++++ Exercise material ++++

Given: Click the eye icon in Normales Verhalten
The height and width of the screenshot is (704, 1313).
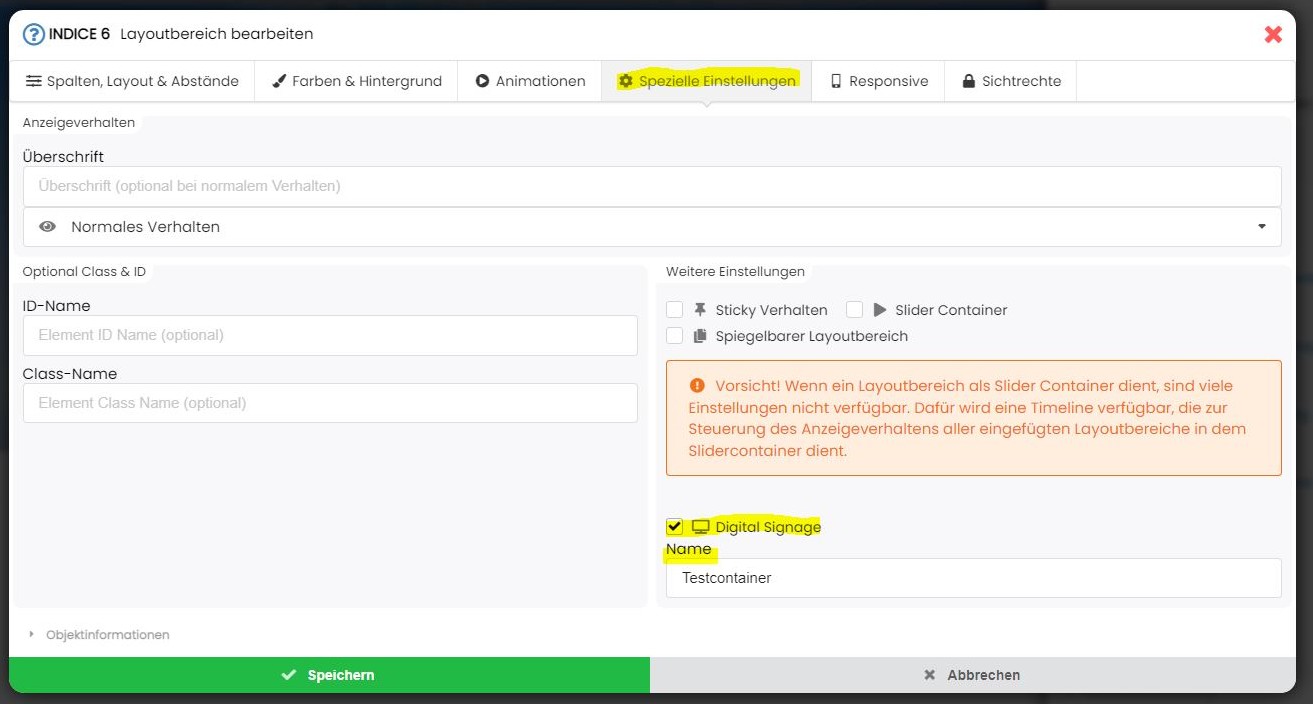Looking at the screenshot, I should click(x=47, y=227).
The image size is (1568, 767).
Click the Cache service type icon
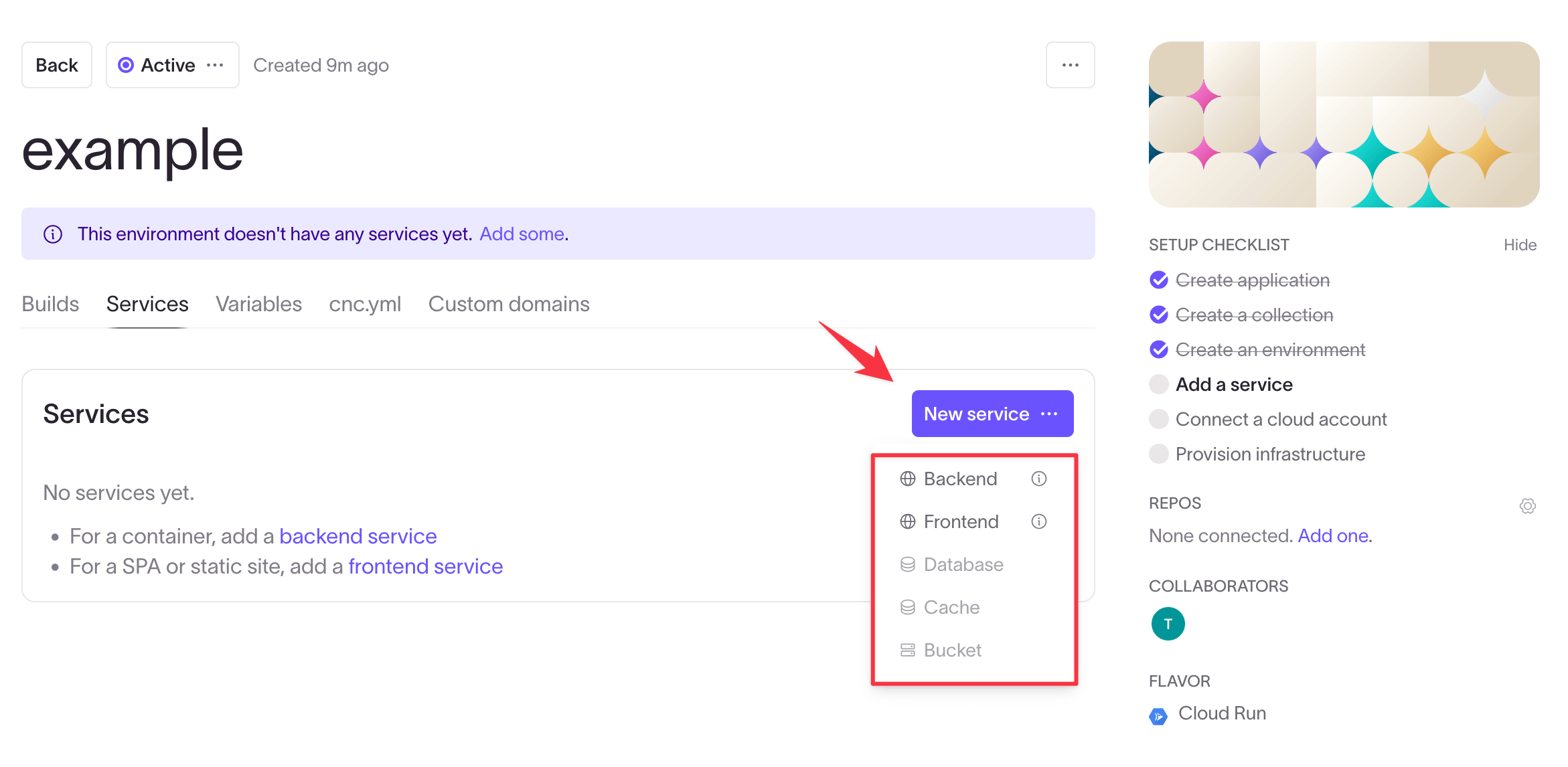point(907,606)
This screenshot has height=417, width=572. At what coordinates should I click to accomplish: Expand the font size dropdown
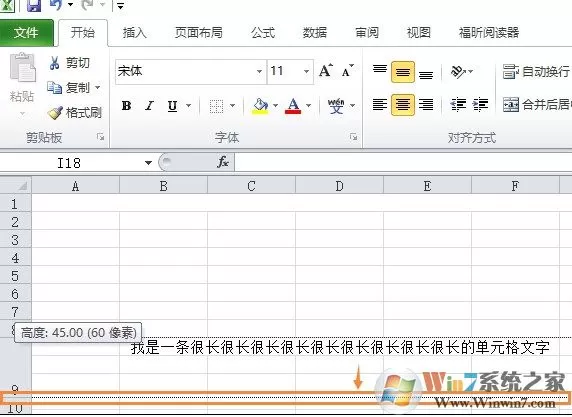pyautogui.click(x=306, y=71)
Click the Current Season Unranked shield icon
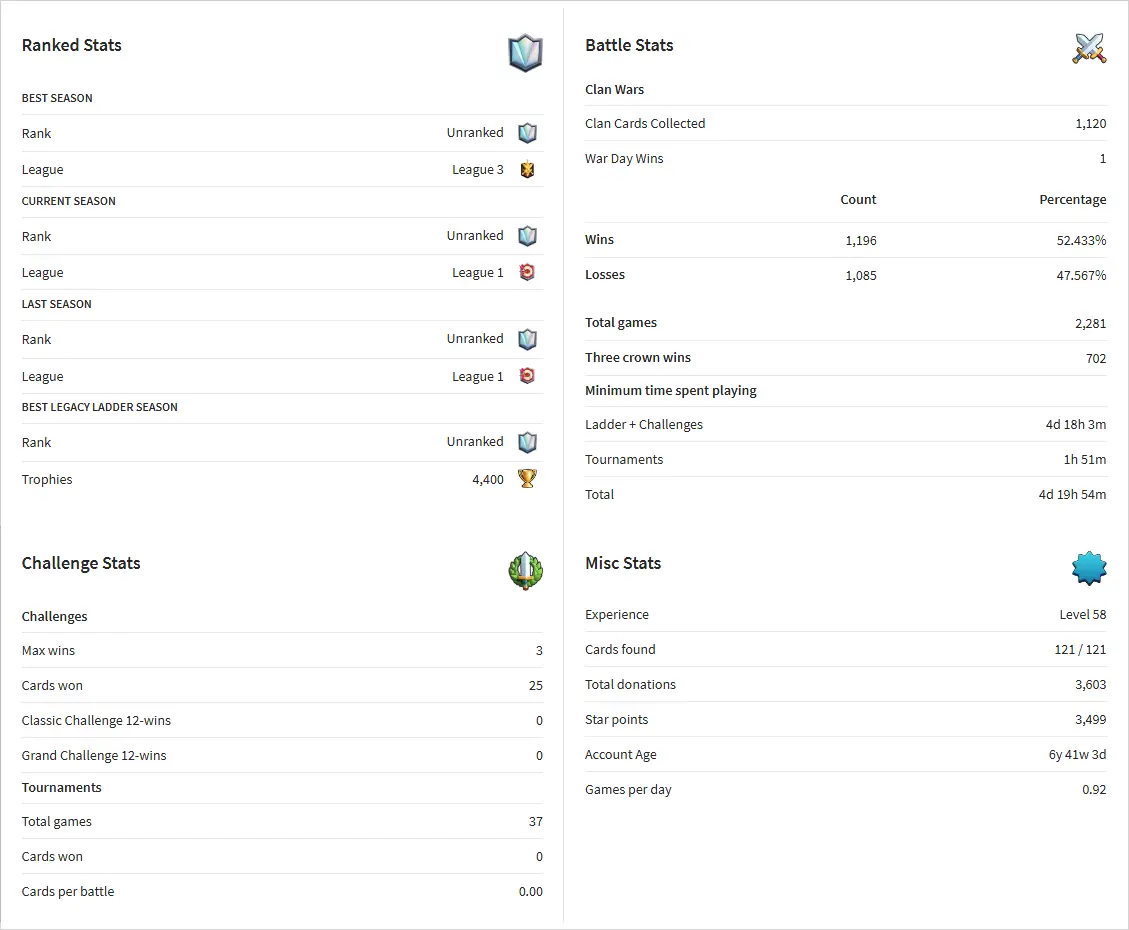 tap(527, 236)
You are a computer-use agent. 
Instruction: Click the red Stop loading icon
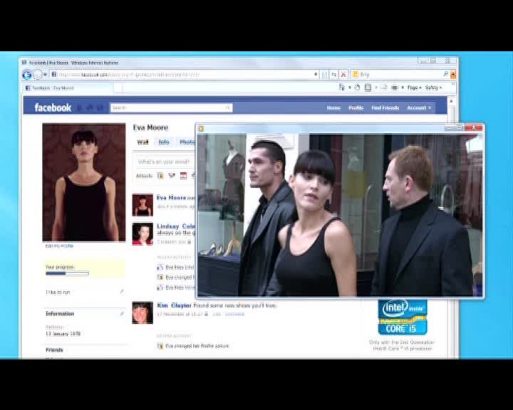(x=343, y=75)
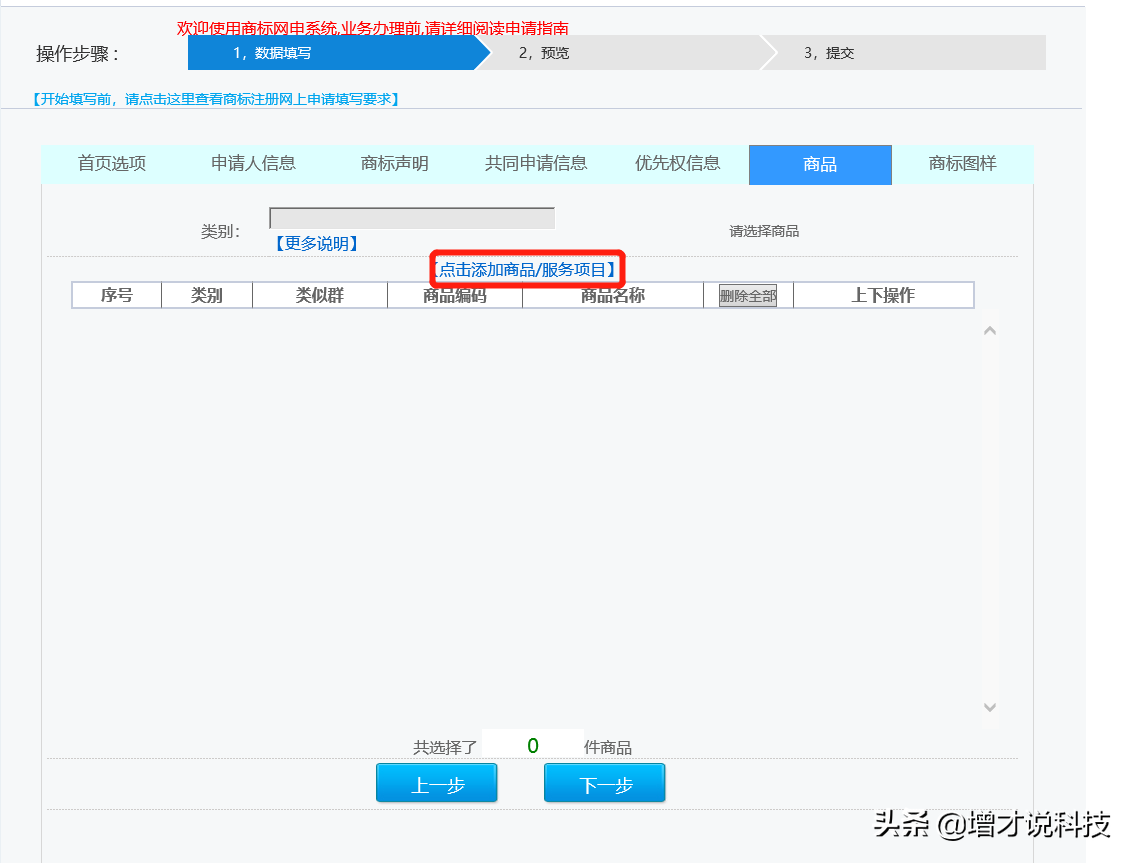Open the 更多说明 link

click(x=316, y=244)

++++

- _Exercise brief_:
Any picture in the material is to be dropped; the rest is repeated exactly.

- _Exercise solution_:
Given: Click the eye icon in Normales Verhalten
The height and width of the screenshot is (704, 1313).
Looking at the screenshot, I should click(x=47, y=227).
The image size is (1568, 767).
Click the Cache service type icon
point(907,606)
This screenshot has height=417, width=572. At what coordinates should I click to accomplish: Expand the font size dropdown
pyautogui.click(x=306, y=71)
Click the Current Season Unranked shield icon
 tap(527, 236)
You are a computer-use agent. 
Instruction: Click the red Stop loading icon
(x=343, y=75)
Open the 更多说明 link

click(x=316, y=244)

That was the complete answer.